Passage provided

The SETI debates have included cautionary arguments about the possibility that aliens might be hostile. But this perspective, most easily dealt with by military attitudes, tends to be set aside in favour of an assumption that aliens would necessarily be intelligent and motivated to communicate in a way that fits comfortably into western assumptions -- to the point of commercializing the despatch of personal messages into deep space at a charge of $14.95 each.

Unfortunately the assumptions associated with this process do not seem to have been explored. Reliance on number theory as a basis for developing communication could easily be interpreted as a convenient projection by a psycho-socially unchallenged scientific milieu -- which has its own internal communication problems between disciplines for which no common language has yet been developed. The nature of the challenge can perhaps best be scoped out by exploring the difficulties of communicating with the 'aliens' that are frequently encountered in the daily life of a global society.

In exploring these challenges it is worth reflecting on the Aztec culture which, according to some archeologists, was effectively destroyed by its own surprise at the arrival of the conquistadores in 1519 -- in conformity with predictions by its own priesthood. It could not respond effectively to the surprising nature of those who arrived -- or the diseases they brought. To what extent does modern civilization -- with its own apocalyptic and doom-mongering 'priesthoods' -- have lessons to learn from the cultural unpreparedness of the Aztecs? Is our civilization as brittle and inward-looking as that of the Aztecs proved to be? Many strategic studies relating to the future of modern governance stress the challenge of surprise in a turbulent environment. How might aliens surprise us and undermine assumptions vital to the integrity of our civilization? And why is it almost universally assumed that they would bring no microbial lifeforms that might be highly problematic for some species on Earth?

Study questions
a. Quote word for word the portion of the SETI passage that opens with the words containing "The SETI debates" and closes with "of $14.95 each.".
b. According to the SETI passage, what fee was charged for sending a personal message into deep space?

Supplied records
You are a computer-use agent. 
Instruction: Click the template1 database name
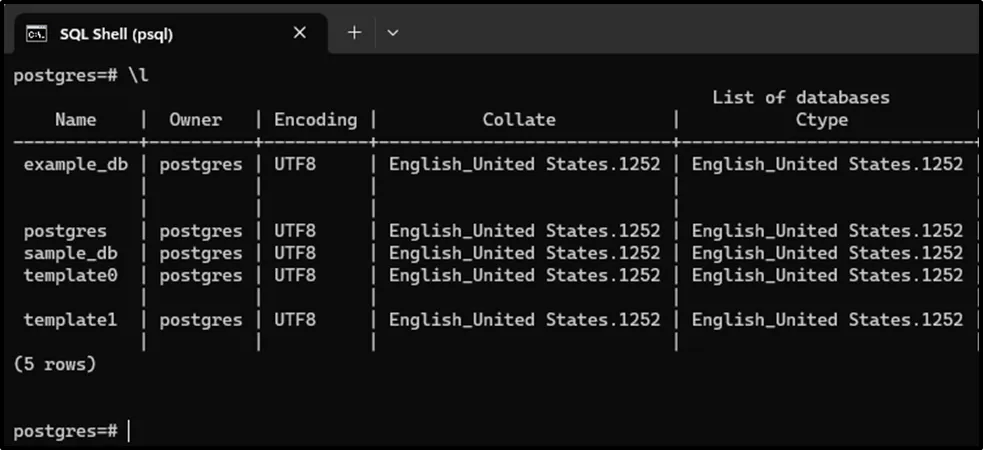[70, 320]
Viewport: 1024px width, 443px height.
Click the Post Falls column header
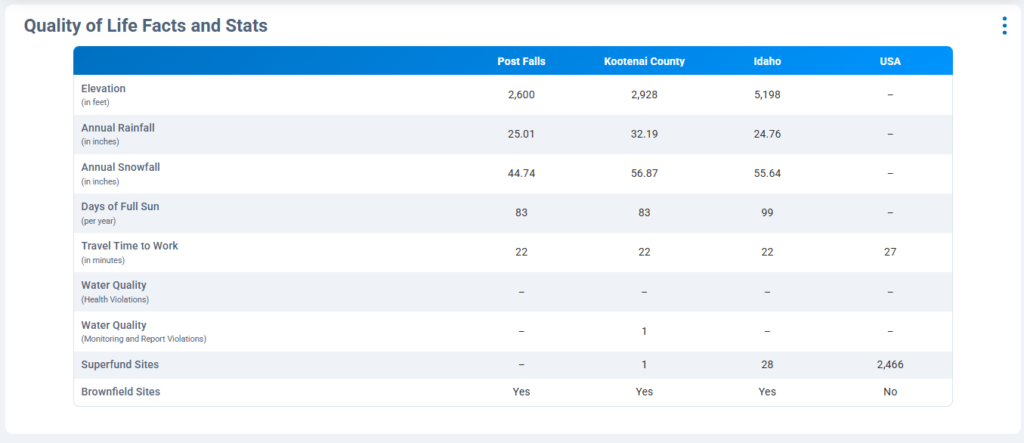point(521,61)
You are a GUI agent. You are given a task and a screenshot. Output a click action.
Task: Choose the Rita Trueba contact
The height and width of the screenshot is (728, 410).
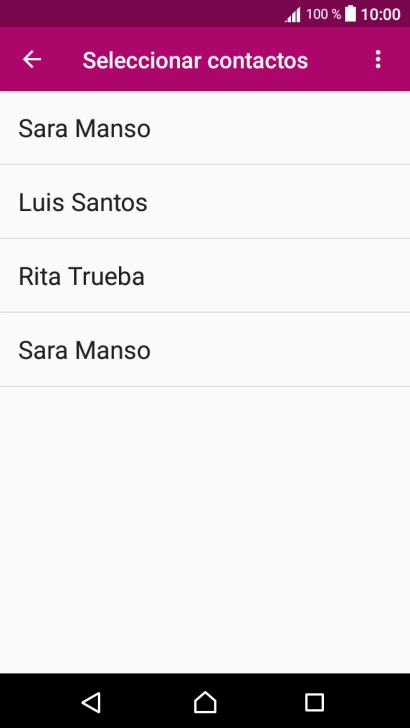point(205,276)
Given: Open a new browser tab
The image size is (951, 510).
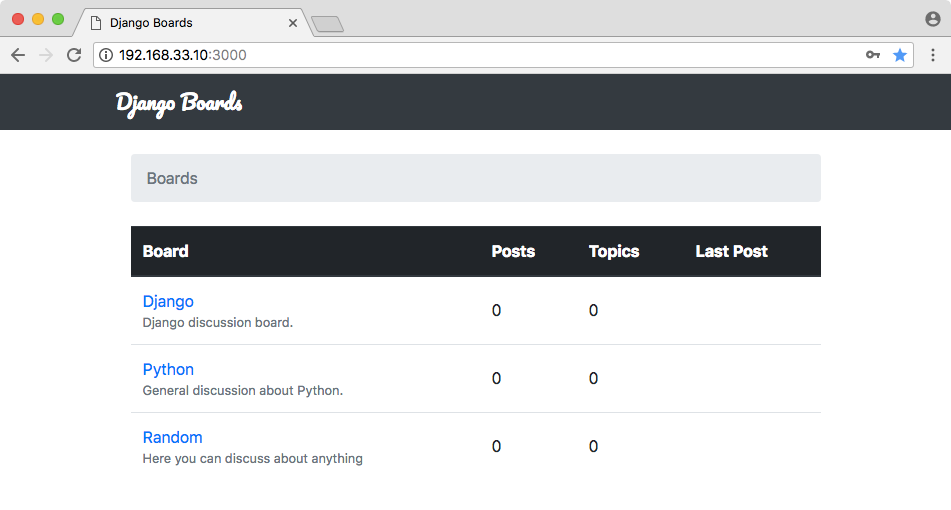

Solution list
a.
The SETI debates have included cautionary arguments about the possibility that aliens might be hostile. But this perspective, most easily dealt with by military attitudes, tends to be set aside in favour of an assumption that aliens would necessarily be intelligent and motivated to communicate in a way that fits comfortably into western assumptions -- to the point of commercializing the despatch of personal messages into deep space at a charge of $14.95 each.

b. $14.95 per message.